Stored data:
%%

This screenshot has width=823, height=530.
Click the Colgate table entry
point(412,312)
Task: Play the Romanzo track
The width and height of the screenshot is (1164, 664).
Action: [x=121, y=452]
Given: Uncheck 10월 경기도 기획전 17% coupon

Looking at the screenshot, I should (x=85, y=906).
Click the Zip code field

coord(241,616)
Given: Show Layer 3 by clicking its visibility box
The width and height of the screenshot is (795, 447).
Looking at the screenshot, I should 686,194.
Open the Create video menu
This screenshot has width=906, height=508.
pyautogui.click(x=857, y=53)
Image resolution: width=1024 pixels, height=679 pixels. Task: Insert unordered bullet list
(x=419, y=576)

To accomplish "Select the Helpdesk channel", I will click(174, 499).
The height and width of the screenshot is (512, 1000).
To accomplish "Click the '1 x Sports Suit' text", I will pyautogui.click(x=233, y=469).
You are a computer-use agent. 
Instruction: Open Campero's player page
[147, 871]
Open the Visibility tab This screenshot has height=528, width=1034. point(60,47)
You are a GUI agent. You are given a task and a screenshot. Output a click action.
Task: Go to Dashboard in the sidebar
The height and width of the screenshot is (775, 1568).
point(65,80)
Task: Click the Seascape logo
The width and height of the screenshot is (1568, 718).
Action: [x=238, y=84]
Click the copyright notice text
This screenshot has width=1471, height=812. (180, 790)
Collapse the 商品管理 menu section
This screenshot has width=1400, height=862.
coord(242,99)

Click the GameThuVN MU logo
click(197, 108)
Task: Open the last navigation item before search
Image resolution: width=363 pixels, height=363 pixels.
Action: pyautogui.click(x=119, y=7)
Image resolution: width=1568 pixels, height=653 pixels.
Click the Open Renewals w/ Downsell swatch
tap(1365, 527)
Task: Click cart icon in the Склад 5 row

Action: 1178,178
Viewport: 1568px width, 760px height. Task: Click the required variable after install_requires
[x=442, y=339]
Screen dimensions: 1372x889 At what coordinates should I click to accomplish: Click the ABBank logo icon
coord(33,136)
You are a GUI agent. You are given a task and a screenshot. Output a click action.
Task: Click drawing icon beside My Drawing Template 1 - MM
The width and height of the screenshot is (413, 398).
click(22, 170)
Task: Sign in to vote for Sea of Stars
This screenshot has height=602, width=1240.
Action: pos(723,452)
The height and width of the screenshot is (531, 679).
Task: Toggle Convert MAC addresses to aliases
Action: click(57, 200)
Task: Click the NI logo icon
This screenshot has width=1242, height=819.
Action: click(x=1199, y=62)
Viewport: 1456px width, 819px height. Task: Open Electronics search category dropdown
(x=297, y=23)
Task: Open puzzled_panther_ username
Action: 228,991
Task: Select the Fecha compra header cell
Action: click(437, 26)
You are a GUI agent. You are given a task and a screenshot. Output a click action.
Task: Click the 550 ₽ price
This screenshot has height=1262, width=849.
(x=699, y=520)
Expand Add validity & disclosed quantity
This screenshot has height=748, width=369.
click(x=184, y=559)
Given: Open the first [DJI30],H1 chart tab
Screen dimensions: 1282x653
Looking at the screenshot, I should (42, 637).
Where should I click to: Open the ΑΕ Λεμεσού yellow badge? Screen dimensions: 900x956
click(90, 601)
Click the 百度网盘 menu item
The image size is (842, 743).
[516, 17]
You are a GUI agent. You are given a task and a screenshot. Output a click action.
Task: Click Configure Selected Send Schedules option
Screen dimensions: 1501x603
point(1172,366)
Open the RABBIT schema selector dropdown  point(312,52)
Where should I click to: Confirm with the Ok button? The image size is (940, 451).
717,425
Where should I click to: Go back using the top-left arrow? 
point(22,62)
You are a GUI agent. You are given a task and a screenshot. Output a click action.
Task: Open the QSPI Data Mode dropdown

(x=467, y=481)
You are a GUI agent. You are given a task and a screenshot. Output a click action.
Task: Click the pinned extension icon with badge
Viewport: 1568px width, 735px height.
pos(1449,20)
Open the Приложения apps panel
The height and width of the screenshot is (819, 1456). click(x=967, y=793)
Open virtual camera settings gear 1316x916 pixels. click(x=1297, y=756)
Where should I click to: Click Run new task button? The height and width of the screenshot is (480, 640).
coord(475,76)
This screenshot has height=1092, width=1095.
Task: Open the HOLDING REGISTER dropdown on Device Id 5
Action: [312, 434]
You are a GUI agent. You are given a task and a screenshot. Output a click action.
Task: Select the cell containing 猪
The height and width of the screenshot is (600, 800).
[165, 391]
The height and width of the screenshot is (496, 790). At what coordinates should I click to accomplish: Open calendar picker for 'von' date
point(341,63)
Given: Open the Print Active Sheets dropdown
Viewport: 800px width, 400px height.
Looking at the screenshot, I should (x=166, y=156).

%%

**TASK TO CARRY OUT**:
Reproduce exactly the lines from the one with "The height and width of the screenshot is (496, 790)." through the end of the entries above, both ends included.

**ANSWER FOR THE TASK**:
The height and width of the screenshot is (496, 790). At what coordinates should I click to accomplish: Open calendar picker for 'von' date
point(341,63)
Given: Open the Print Active Sheets dropdown
Viewport: 800px width, 400px height.
Looking at the screenshot, I should (x=166, y=156).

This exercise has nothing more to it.